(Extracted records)
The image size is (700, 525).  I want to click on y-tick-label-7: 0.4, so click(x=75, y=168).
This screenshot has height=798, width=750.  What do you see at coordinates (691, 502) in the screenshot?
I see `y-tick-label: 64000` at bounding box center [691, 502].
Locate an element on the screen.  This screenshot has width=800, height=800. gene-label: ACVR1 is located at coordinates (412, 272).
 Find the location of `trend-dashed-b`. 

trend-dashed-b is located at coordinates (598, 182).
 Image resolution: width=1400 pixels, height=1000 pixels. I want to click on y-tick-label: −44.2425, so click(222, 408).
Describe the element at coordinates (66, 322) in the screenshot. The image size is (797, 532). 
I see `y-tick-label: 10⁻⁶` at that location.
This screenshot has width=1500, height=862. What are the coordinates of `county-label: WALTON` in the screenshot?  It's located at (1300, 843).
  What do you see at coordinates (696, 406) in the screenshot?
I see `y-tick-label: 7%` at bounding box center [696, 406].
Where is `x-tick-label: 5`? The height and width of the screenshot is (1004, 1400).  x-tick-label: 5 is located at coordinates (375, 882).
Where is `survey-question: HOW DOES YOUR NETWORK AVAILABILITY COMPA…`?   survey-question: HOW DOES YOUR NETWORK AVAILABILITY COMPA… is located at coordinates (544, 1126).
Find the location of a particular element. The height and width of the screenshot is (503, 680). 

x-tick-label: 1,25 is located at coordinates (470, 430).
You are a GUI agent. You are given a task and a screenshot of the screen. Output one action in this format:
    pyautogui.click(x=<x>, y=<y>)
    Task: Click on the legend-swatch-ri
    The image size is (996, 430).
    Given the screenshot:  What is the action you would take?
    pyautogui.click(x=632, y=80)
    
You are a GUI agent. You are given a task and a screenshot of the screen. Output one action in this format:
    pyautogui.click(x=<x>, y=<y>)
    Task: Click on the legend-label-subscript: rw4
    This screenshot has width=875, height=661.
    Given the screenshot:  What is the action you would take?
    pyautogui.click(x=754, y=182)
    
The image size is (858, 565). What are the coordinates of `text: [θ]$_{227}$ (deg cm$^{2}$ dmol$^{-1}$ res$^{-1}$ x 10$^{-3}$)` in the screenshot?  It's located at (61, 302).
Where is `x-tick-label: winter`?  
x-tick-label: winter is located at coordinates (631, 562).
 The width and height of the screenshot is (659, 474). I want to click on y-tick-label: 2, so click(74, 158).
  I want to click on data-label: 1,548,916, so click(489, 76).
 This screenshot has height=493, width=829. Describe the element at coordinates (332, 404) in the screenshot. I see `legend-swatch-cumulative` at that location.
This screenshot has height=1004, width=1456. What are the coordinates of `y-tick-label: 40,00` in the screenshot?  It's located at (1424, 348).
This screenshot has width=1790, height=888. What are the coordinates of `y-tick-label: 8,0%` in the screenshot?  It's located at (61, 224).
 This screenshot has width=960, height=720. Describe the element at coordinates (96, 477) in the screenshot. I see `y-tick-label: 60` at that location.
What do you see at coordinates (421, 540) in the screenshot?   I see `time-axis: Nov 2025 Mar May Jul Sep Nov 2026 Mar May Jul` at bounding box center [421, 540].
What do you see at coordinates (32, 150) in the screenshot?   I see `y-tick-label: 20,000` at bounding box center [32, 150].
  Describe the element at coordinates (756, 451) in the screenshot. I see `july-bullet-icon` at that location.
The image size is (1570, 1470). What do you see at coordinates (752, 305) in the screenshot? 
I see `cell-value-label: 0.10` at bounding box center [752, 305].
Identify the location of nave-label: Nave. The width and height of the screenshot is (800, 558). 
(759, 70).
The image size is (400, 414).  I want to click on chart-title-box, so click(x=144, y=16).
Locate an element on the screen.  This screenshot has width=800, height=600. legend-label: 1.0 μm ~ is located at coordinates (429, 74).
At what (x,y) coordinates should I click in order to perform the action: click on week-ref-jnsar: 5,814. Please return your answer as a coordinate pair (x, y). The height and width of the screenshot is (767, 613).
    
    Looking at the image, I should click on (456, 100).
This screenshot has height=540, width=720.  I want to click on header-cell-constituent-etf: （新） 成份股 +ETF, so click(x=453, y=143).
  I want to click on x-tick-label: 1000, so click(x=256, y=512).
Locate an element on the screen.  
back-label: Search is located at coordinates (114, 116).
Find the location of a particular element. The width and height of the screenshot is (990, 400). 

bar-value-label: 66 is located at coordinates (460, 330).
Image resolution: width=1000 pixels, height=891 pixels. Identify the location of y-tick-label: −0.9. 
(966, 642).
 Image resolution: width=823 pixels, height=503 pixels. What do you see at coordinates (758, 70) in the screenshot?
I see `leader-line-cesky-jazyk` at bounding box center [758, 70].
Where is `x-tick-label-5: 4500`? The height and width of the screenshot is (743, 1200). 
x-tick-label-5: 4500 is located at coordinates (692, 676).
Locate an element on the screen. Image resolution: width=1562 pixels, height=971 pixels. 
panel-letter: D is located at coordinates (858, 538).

• What you need to do
Could you edit the listing above so that every "Locate an element on the screen" becomes "Find an element on the screen", leaving everything else unchanged?

• Expected output
The image size is (700, 525).  I want to click on y-tick-label-7: 0.4, so click(x=75, y=168).
This screenshot has height=798, width=750.  What do you see at coordinates (691, 502) in the screenshot?
I see `y-tick-label: 64000` at bounding box center [691, 502].
Find an element on the screen.  This screenshot has width=800, height=800. gene-label: ACVR1 is located at coordinates (412, 272).
 Find the location of `trend-dashed-b`. 

trend-dashed-b is located at coordinates (598, 182).
 Image resolution: width=1400 pixels, height=1000 pixels. I want to click on y-tick-label: −44.2425, so click(222, 408).
Describe the element at coordinates (66, 322) in the screenshot. The image size is (797, 532). 
I see `y-tick-label: 10⁻⁶` at that location.
This screenshot has width=1500, height=862. What are the coordinates of `county-label: WALTON` in the screenshot?  It's located at (1300, 843).
  What do you see at coordinates (696, 406) in the screenshot?
I see `y-tick-label: 7%` at bounding box center [696, 406].
Where is `x-tick-label: 5`? The height and width of the screenshot is (1004, 1400).  x-tick-label: 5 is located at coordinates (375, 882).
Where is `survey-question: HOW DOES YOUR NETWORK AVAILABILITY COMPA…`?   survey-question: HOW DOES YOUR NETWORK AVAILABILITY COMPA… is located at coordinates (544, 1126).
Find the location of a particular element. The height and width of the screenshot is (503, 680). 

x-tick-label: 1,25 is located at coordinates (470, 430).
You are a GUI agent. You are given a task and a screenshot of the screen. Output one action in this format:
    pyautogui.click(x=<x>, y=<y>)
    Task: Click on the legend-swatch-ri
    The image size is (996, 430).
    Given the screenshot:  What is the action you would take?
    pyautogui.click(x=632, y=80)
    
You are a GUI agent. You are given a task and a screenshot of the screen. Output one action in this format:
    pyautogui.click(x=<x>, y=<y>)
    Task: Click on the legend-label-subscript: rw4
    This screenshot has width=875, height=661.
    Given the screenshot:  What is the action you would take?
    pyautogui.click(x=754, y=182)
    
The image size is (858, 565). What are the coordinates of `text: [θ]$_{227}$ (deg cm$^{2}$ dmol$^{-1}$ res$^{-1}$ x 10$^{-3}$)` in the screenshot?  It's located at (61, 302).
Where is `x-tick-label: winter`?  
x-tick-label: winter is located at coordinates (631, 562).
 The width and height of the screenshot is (659, 474). I want to click on y-tick-label: 2, so click(74, 158).
  I want to click on data-label: 1,548,916, so click(489, 76).
 This screenshot has height=493, width=829. Describe the element at coordinates (332, 404) in the screenshot. I see `legend-swatch-cumulative` at that location.
This screenshot has height=1004, width=1456. What are the coordinates of `y-tick-label: 40,00` in the screenshot?  It's located at (1424, 348).
This screenshot has width=1790, height=888. What are the coordinates of `y-tick-label: 8,0%` in the screenshot?  It's located at (61, 224).
 This screenshot has width=960, height=720. Describe the element at coordinates (96, 477) in the screenshot. I see `y-tick-label: 60` at that location.
What do you see at coordinates (421, 540) in the screenshot?   I see `time-axis: Nov 2025 Mar May Jul Sep Nov 2026 Mar May Jul` at bounding box center [421, 540].
What do you see at coordinates (32, 150) in the screenshot?   I see `y-tick-label: 20,000` at bounding box center [32, 150].
  Describe the element at coordinates (756, 451) in the screenshot. I see `july-bullet-icon` at that location.
The image size is (1570, 1470). What do you see at coordinates (752, 305) in the screenshot? 
I see `cell-value-label: 0.10` at bounding box center [752, 305].
Identify the location of nave-label: Nave. The width and height of the screenshot is (800, 558). 
(759, 70).
The image size is (400, 414).  I want to click on chart-title-box, so click(x=144, y=16).
Find an element on the screen.  This screenshot has width=800, height=600. legend-label: 1.0 μm ~ is located at coordinates (429, 74).
At what (x,y) coordinates should I click in order to perform the action: click on week-ref-jnsar: 5,814. Please return your answer as a coordinate pair (x, y). The height and width of the screenshot is (767, 613).
    
    Looking at the image, I should click on (456, 100).
This screenshot has height=540, width=720.  I want to click on header-cell-constituent-etf: （新） 成份股 +ETF, so click(x=453, y=143).
  I want to click on x-tick-label: 1000, so click(x=256, y=512).
Find an element on the screen.  
back-label: Search is located at coordinates (114, 116).
Find the location of a particular element. The width and height of the screenshot is (990, 400). 

bar-value-label: 66 is located at coordinates (460, 330).
Image resolution: width=1000 pixels, height=891 pixels. Identify the location of y-tick-label: −0.9. 
(966, 642).
 Image resolution: width=823 pixels, height=503 pixels. What do you see at coordinates (758, 70) in the screenshot?
I see `leader-line-cesky-jazyk` at bounding box center [758, 70].
Where is `x-tick-label-5: 4500`? The height and width of the screenshot is (743, 1200). 
x-tick-label-5: 4500 is located at coordinates (692, 676).
Find an element on the screen. Image resolution: width=1562 pixels, height=971 pixels. 
panel-letter: D is located at coordinates (858, 538).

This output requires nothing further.